POST-MODERN GOVERNMENT: LEGISLATION AS FLOATING SIGNIFIER

Republicans in the House are trying to pass a new health care law, but -- in a near-echo of René Magritte -- what they and other Obamacare-repeal advocates, (especially) White House officials, are saying about the potential law is: This is not a law.
Rep. Tom Cole (R-Okla.) ... pushed the idea that Republicans just need to pull the trigger on this bill because it will change. “This thing is going to go to the United States Senate. It’s going to change in my view,” he said on NPR.

... White House press secretary Sean Spicer said Wednesday it is "literally impossible" to judge the impact of the bill.

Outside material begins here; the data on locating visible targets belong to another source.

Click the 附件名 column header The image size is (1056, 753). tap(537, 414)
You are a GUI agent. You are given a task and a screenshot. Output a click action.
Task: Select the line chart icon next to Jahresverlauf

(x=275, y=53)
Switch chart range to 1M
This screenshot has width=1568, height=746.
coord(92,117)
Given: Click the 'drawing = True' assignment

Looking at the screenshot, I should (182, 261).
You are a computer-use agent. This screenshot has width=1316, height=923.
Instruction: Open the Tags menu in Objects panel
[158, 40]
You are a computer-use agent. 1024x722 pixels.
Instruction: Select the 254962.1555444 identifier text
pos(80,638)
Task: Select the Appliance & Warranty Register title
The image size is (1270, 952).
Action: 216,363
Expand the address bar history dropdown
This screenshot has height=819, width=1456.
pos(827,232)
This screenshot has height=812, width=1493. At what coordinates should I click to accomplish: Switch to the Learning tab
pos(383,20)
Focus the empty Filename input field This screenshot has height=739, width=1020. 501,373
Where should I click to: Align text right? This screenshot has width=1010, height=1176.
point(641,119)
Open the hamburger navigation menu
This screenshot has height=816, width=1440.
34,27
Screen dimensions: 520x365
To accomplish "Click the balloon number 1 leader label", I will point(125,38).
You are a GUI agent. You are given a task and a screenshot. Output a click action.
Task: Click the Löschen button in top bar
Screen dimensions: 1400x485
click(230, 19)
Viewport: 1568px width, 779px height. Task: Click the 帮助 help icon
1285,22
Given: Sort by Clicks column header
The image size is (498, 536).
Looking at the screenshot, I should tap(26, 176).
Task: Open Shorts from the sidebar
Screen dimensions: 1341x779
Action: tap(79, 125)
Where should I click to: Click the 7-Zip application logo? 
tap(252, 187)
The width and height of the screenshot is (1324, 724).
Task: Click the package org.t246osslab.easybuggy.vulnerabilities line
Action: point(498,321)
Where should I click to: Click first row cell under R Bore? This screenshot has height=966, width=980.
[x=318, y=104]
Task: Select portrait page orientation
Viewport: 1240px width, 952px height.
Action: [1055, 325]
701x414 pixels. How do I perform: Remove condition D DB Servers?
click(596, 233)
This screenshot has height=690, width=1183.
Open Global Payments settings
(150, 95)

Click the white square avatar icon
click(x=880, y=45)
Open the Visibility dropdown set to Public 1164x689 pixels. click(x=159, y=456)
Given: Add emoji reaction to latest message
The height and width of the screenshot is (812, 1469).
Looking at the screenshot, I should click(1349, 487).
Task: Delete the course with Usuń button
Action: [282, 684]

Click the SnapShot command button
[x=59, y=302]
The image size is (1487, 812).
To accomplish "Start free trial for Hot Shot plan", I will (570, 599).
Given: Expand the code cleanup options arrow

For his part, Trump, in interviews and conversations with associates, has seemed to care little about what the legislation says.

... White House officials have argued to lawmakers that the bill will look totally different in the Senate and they just need political momentum. "Everyone knows this won't be the final product," one senior administration official said. "So if you don't like something, it's fine."

... Joe Antos, a health care expert at the American Enterprise Institute, a center-right think tank, said hardly anyone is pleased with the bill.

... "The problem is they're voting on a bill that will not make it to the president's office,” Antos said, while adding, “It could facilitate some bill making it to the president's desk.”
So Republicans are presumably going to vote on a bill that actually exists, then go back to their districts and tell critics that they shouldn't worry about any provisions they don't like, because the bill they will have just voted on, and will have praised themselves for passing, does not exist in any fixed form, therefore nothing bad in it actually exists or will exist.

Except that some of the objectionable provisions in the House-passed version are going to be in the final bill, assuming that both the House and Senate pass variant versions of the bill and then move to reconciliation. Maybe most of the objectionable provisions will be in the final bill. Maybe the bill that passes the House today will get worse as the legislative process continues.

But meanwhile, I think House Republicans are going to treat critics as if they're seeing things that aren't there. Hey, this isn't going to be the final bill, you paranoid liberal! What we passed is just a collection of floating signifiers that are in free play and have no fixed meaning!

That won't help you when you lose your health insurance down the line. But it will help Republicans bullshit their way through the next few weeks.